● PAGE:

········

France | France, Cour de cassation, Chambre civile 2, 01 mars 2018, 16-20603


LA COUR DE CASSATION, DEUXIÈME CHAMBRE CIVILE, a rendu l'arrêt suivant :

Attendu, selon l'arrêt attaqué (Bourges, 25 février 2016) et les productions, que la cour d'assises du Rhône, statuant sur intérêts civils, a, par un arrêt du 30 juin 1989, condamné M. Y... à payer la somme de 41 161,23 euros à titre de dommages-intérêts aux parties civiles, les consorts B... ; que ces derniers ont obtenu, en réparation de leurs préjudices, le versement par le Fonds de garantie des victimes d'actes de terrorisme et d'autres infractions (le FGTI) de diverses indemnités d'un montant

total de 810 000 francs (123 483,70 euros) en exécution d'une décisio...

········

● OBJECTIF: Traduisez en anglais cette phrase de l'arrêt de la Cour de cassation : « LA COUR DE CASSATION, DEUXIÈME CHAMBRE CIVILE, a rendu l'arrêt suivant : ». Les données ne sont d'aucune utilité pour répondre.

● DONNÉES RECUEILLIES:
········

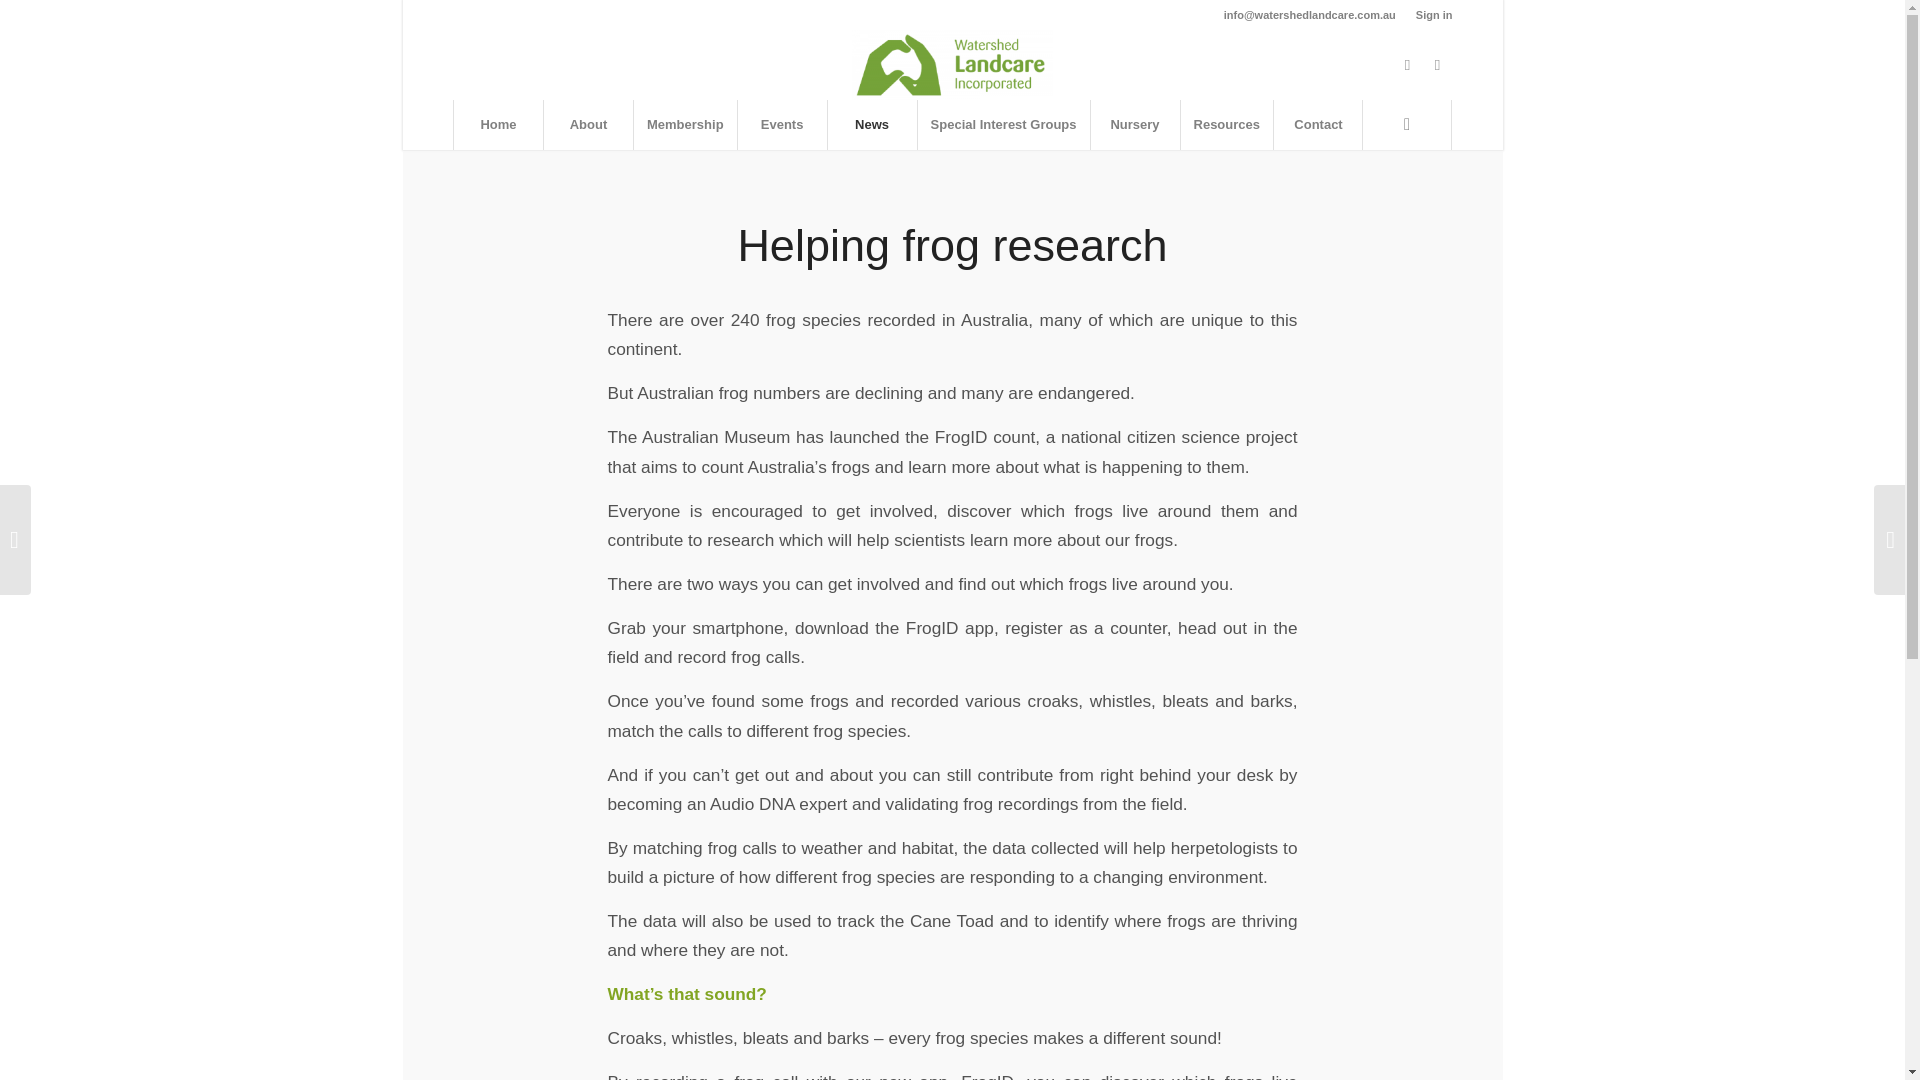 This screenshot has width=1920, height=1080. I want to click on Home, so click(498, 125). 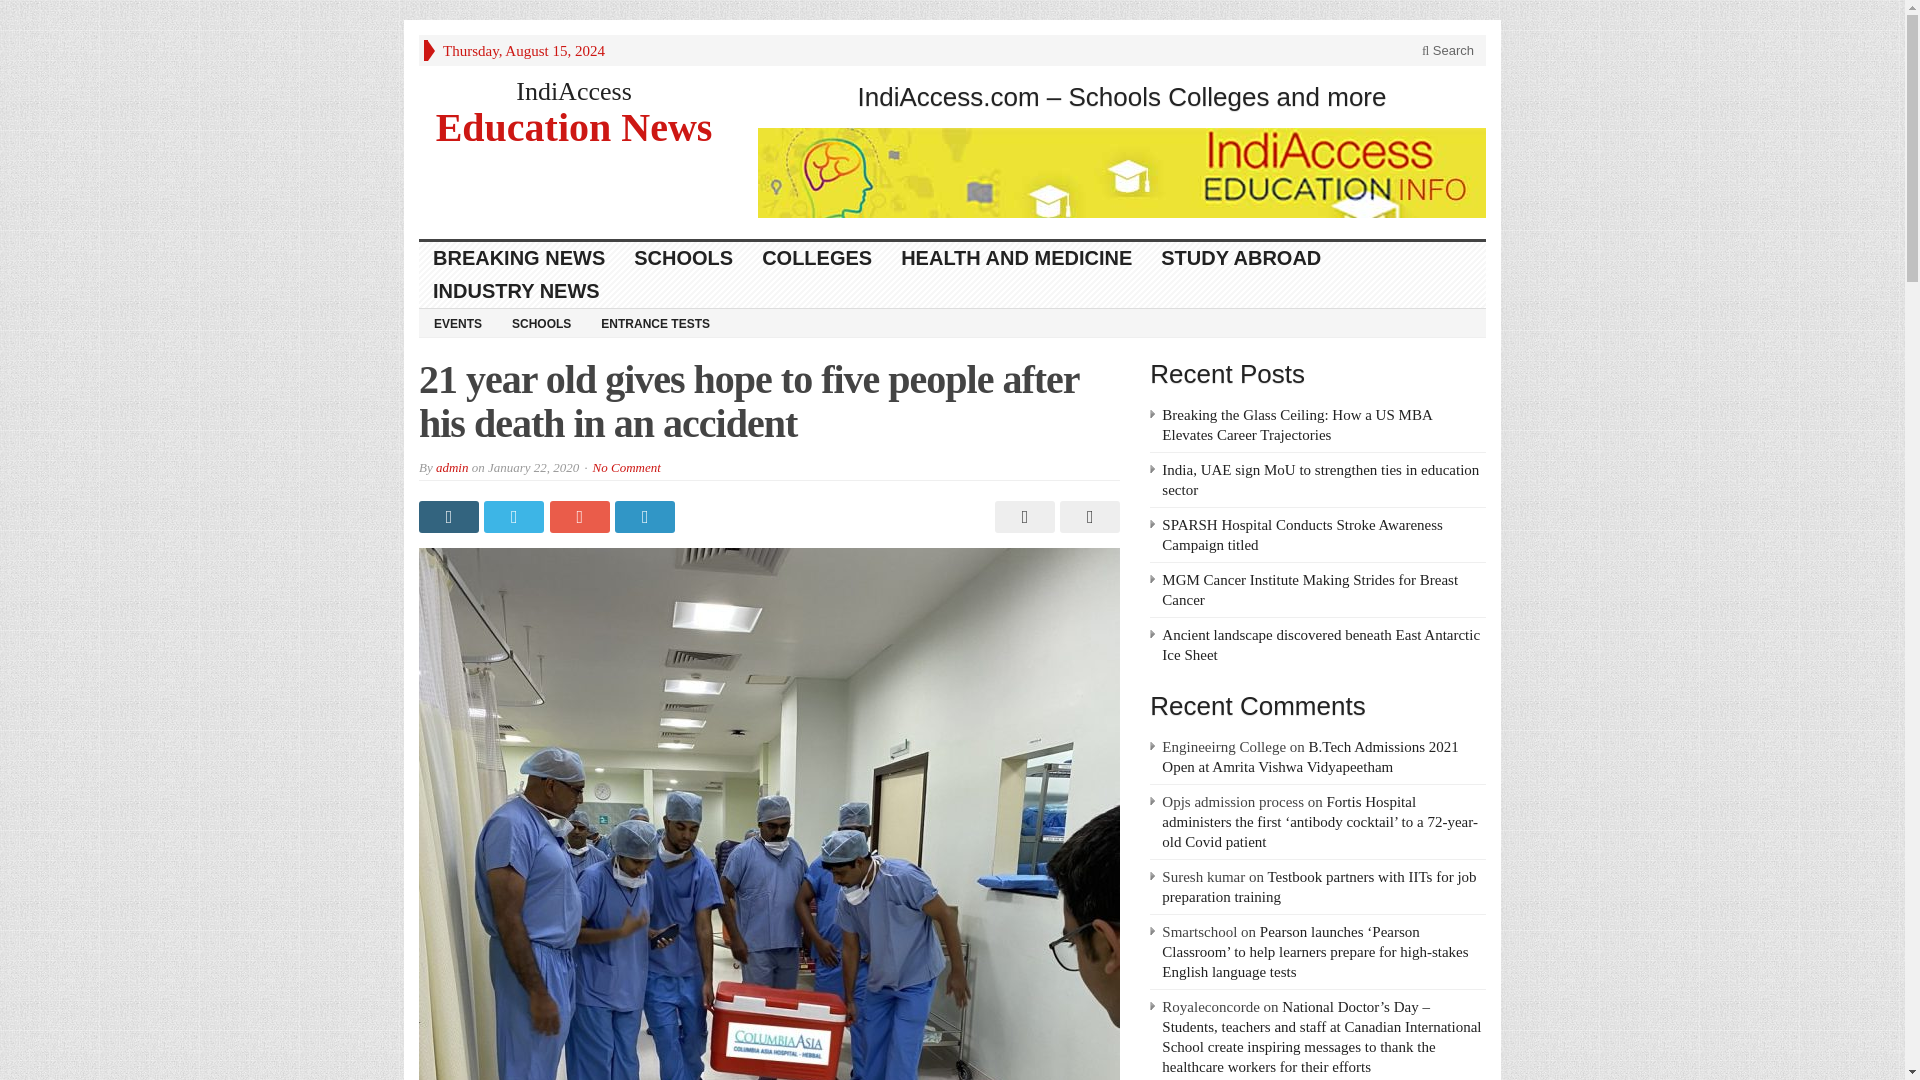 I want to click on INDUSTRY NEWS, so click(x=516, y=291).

········

● RÉSULTAT FINAL: THE COURT OF CASSATION, SECOND CIVIL CHAMBER, has delivered the following judgment: